# [Directions]
Within the entries below, find every line that has the string "computer", then copy it.

# [Supplied data]
━━━━━━━━
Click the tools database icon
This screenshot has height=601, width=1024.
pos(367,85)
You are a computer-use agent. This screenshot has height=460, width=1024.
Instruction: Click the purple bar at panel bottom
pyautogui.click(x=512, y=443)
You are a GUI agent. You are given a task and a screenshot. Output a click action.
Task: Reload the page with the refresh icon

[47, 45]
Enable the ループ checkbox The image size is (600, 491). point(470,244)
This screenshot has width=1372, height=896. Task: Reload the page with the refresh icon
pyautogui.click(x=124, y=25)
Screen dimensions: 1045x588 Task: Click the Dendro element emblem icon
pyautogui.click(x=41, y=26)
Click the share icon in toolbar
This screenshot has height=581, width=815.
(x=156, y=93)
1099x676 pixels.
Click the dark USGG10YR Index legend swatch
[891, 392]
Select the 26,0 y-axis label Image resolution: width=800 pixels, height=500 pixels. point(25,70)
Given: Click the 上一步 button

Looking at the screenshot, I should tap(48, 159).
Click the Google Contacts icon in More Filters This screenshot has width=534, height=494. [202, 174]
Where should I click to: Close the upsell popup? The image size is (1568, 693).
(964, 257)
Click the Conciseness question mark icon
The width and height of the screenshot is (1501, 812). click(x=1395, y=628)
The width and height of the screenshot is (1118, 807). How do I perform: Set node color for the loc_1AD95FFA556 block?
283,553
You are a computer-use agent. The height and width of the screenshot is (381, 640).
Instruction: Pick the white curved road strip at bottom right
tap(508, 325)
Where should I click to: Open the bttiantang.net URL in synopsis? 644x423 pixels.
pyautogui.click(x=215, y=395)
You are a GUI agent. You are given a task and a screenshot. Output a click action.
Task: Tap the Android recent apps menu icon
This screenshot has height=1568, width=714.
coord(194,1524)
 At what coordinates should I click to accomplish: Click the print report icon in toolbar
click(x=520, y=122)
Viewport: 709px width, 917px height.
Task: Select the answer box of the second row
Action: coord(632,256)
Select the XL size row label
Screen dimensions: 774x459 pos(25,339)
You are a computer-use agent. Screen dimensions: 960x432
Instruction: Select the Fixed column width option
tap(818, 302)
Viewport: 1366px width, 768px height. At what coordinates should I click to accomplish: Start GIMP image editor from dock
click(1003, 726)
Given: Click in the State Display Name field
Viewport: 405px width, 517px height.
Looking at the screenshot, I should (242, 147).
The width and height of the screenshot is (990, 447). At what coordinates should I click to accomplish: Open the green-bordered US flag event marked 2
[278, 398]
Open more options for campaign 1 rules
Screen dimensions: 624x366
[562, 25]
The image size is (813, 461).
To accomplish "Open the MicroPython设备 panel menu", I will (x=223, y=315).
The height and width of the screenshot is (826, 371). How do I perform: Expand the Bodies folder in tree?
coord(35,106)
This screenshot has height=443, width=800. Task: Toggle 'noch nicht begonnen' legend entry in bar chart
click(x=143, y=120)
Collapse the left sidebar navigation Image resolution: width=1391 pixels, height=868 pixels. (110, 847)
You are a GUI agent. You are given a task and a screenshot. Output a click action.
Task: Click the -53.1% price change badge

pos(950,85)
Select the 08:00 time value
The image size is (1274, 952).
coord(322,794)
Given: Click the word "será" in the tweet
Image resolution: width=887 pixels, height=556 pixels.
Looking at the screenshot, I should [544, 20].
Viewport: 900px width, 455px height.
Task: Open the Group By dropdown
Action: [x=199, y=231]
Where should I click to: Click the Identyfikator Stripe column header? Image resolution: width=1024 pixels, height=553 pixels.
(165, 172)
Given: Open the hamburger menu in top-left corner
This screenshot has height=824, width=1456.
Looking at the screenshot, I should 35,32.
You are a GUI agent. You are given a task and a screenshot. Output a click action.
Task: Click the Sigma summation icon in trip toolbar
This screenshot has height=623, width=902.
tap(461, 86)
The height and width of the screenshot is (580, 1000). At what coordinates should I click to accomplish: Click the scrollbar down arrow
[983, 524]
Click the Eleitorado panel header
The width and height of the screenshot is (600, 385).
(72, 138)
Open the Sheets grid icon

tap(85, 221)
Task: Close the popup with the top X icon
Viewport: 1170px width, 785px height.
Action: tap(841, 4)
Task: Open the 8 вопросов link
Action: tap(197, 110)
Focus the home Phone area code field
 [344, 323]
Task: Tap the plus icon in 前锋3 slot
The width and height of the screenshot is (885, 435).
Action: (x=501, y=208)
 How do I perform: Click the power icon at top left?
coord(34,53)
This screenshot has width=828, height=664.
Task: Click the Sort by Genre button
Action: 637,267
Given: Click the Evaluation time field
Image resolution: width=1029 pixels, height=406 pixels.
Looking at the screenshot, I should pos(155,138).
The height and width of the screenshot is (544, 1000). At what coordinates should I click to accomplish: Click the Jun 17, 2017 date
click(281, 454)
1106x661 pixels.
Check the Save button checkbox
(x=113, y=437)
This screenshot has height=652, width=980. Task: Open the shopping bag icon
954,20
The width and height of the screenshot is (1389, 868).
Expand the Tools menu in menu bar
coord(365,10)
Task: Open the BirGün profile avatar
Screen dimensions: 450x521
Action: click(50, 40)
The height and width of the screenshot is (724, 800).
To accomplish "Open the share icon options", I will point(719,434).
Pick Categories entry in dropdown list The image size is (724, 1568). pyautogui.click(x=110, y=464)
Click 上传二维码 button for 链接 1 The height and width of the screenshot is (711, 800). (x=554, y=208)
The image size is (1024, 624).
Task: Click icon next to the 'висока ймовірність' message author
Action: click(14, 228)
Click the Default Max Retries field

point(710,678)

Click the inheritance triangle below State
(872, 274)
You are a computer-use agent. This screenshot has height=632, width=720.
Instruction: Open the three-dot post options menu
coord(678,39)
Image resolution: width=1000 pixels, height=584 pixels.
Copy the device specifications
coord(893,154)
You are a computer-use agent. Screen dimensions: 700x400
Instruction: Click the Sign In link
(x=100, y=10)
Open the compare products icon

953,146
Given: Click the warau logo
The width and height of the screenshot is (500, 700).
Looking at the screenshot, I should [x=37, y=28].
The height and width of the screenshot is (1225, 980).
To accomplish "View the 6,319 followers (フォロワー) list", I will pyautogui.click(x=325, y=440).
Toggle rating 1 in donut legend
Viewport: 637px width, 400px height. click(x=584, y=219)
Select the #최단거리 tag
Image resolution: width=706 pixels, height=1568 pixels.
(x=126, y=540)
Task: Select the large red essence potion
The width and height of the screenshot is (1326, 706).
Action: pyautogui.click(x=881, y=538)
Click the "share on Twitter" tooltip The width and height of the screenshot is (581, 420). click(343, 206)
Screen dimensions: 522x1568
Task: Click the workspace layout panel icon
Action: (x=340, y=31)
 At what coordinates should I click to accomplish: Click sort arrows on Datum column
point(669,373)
━━━━━━━━
# [Response to this exercise]
You are a computer-use agent. This screenshot has height=460, width=1024.
You are a computer-use agent. The height and width of the screenshot is (381, 640).
You are a computer-use agent. Screen dimensions: 960x432
You are a computer-use agent. This screenshot has height=632, width=720.
You are a computer-use agent. Screen dimensions: 700x400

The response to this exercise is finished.